The former mayor and governor will hold a "send-off" rally on Thursday night in the Greek Amphitheater at Denver's Civic Center Park before flying to Iowa for events on Friday and Saturday. Then he will head to South by Southwest in Austin on Sunday.

The narrative continues to cement that the Democratic Party is moving into territory that could make it hard for the eventual nominee to beat Trump. Consider these three stories that posted over the weekend:

1. Pennsylvania Democrats fear the party's leftward drift could cost them victories next year, Trip Gabriel reports in the New York Times: "It is probably no coincidence that most of the Pennsylvania Democrats who won Republican-held congressional seats last year were moderates who had defeated progressives in primary contests. The one progressive who made it to the general election in a competitive district, Scott Wallace, lost to the Republican, Brian Fitzpatrick, in Bucks County, which Hillary Clinton carried. Leading Democratic and Republican strategists in Pennsylvania said the most likely nominees to carry the state, at this early stage, appeared to be [Biden], a native of Scranton, and Senator Amy Klobuchar of Minnesota, both of whose centrist policies fit comfortably with the state's voters."
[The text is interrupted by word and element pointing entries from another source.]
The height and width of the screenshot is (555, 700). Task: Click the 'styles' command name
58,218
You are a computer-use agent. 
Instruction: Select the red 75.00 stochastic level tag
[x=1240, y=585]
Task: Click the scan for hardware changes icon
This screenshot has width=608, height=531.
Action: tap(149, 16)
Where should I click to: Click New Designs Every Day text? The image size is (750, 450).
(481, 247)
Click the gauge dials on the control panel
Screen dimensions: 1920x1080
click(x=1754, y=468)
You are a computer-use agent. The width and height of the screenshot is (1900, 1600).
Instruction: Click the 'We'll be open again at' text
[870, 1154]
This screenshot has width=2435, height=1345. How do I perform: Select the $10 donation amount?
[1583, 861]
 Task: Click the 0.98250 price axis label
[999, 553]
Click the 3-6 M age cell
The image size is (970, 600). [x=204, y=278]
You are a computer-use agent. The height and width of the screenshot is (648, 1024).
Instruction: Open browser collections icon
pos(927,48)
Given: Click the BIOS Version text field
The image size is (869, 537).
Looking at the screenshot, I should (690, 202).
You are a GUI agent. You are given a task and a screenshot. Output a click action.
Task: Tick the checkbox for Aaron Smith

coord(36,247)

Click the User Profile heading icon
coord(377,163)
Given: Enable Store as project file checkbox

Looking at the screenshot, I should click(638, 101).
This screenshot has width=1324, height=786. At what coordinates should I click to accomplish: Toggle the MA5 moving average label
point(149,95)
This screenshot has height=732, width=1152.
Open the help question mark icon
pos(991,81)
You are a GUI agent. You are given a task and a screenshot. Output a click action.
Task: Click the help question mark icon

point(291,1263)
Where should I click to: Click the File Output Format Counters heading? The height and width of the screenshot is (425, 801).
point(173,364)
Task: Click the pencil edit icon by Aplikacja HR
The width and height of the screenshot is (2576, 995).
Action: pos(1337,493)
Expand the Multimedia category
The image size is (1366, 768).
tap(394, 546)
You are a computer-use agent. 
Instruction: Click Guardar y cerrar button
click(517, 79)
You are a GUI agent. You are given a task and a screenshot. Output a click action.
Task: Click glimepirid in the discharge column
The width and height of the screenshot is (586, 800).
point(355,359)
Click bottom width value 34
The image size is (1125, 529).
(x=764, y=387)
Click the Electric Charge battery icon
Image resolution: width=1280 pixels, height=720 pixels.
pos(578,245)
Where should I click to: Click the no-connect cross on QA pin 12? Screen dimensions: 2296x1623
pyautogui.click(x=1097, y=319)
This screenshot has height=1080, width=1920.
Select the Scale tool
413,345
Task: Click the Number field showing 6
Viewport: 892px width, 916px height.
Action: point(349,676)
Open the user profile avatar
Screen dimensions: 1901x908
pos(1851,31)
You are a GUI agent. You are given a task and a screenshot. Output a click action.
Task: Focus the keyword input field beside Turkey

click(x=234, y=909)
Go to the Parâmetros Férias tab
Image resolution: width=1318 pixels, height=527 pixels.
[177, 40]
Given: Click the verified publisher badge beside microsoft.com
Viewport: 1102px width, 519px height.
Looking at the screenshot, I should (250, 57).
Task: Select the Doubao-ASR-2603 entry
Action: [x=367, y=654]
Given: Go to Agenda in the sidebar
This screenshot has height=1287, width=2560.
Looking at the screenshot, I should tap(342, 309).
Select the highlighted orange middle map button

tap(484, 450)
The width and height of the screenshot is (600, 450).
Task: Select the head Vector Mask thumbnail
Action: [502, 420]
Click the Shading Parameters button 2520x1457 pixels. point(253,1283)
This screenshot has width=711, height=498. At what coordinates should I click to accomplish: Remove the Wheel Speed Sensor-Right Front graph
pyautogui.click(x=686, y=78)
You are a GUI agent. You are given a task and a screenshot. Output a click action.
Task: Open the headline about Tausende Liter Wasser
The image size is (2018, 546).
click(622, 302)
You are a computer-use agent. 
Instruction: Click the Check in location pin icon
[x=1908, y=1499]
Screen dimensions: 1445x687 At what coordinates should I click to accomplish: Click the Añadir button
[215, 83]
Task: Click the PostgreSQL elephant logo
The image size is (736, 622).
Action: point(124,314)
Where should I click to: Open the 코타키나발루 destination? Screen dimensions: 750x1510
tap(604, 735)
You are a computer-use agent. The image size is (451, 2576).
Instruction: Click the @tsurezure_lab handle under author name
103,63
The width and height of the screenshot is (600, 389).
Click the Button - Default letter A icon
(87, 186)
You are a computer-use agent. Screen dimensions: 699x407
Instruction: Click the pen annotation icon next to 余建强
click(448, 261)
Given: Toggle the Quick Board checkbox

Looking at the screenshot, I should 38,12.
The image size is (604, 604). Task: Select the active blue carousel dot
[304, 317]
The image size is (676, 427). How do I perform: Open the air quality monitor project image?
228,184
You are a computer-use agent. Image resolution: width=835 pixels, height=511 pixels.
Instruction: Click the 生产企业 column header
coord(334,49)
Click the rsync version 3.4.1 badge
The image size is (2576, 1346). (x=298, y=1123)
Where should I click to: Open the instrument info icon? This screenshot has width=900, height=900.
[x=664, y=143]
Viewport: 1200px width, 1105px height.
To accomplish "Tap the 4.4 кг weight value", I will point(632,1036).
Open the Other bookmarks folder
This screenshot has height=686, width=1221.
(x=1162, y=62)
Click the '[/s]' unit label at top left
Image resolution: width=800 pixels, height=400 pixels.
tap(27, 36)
2. "When did everyone become a socialist?" That's the question posed on the cover of next week's New York magazine: "Coolheaded Obaman technocracy is out; strident left-wing moral clarity is in. And while this atmospheric shift is felt most acutely among the left-literary crowd, it's also bled into the general discourse, such that Teen Vogue is constantly flacking against capitalism and one of the most devastating insults in certain corners of the internet is to call someone a neoliberal."

3. "John Anzalone, an Alabama-based Democratic pollster, said the perception that the party's primary voters are enthusiastically liberal is not based on data," The Washington Post reported Saturday. "There is, without a doubt, a myth that Alexandria Ocasio-Cortez somehow represents the narrative of Democratic primary voters in the country," Anzalone said. "Almost half of them identify themselves as moderates or conservative."